— START Input rows —

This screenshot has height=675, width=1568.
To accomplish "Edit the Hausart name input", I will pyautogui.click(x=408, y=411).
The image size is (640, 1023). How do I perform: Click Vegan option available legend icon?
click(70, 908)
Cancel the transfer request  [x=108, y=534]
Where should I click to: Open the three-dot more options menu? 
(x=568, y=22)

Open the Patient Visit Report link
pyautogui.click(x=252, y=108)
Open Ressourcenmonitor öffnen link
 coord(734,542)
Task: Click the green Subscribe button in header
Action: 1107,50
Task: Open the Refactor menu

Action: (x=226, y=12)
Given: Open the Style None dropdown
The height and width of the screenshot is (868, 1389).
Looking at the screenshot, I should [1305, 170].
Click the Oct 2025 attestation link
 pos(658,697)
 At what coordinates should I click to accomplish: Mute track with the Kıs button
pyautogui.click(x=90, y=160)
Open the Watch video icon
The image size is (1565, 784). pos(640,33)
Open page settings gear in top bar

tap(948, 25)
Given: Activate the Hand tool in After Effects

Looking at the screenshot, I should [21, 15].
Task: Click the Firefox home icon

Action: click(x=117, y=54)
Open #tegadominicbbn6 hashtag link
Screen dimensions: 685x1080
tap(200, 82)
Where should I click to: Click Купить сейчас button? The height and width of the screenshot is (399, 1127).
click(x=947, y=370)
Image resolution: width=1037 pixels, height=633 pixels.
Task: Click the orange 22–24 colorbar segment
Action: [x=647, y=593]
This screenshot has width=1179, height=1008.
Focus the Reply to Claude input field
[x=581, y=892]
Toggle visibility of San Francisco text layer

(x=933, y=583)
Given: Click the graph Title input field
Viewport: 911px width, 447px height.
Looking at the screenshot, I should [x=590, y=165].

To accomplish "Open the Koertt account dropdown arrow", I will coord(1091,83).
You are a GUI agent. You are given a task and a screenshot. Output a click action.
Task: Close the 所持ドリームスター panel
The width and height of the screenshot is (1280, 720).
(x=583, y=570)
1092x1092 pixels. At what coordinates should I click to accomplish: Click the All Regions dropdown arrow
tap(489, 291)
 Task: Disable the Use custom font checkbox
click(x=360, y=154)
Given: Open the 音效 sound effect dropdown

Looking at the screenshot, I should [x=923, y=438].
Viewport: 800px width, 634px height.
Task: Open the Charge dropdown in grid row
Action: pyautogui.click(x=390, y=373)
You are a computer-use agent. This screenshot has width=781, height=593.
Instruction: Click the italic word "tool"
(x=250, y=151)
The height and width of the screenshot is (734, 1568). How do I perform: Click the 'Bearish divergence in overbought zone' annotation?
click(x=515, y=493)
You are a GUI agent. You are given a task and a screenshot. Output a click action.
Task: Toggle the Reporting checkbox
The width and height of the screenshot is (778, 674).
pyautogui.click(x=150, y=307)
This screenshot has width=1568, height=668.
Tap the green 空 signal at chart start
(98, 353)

— END Input rows —

What is being asked: Rescale the material from the line containing "You are a computer-use" through the line containing "click(x=515, y=493)", both included, and write out only those lines again, requests and all. Multiply every coordinate in the answers by 0.6 and round to whole numbers, halves up.

Final answer:
You are a computer-use agent. This screenshot has width=781, height=593.
Instruction: Click the italic word "tool"
(x=150, y=91)
The height and width of the screenshot is (734, 1568). How do I perform: Click the 'Bearish divergence in overbought zone' annotation?
click(x=309, y=296)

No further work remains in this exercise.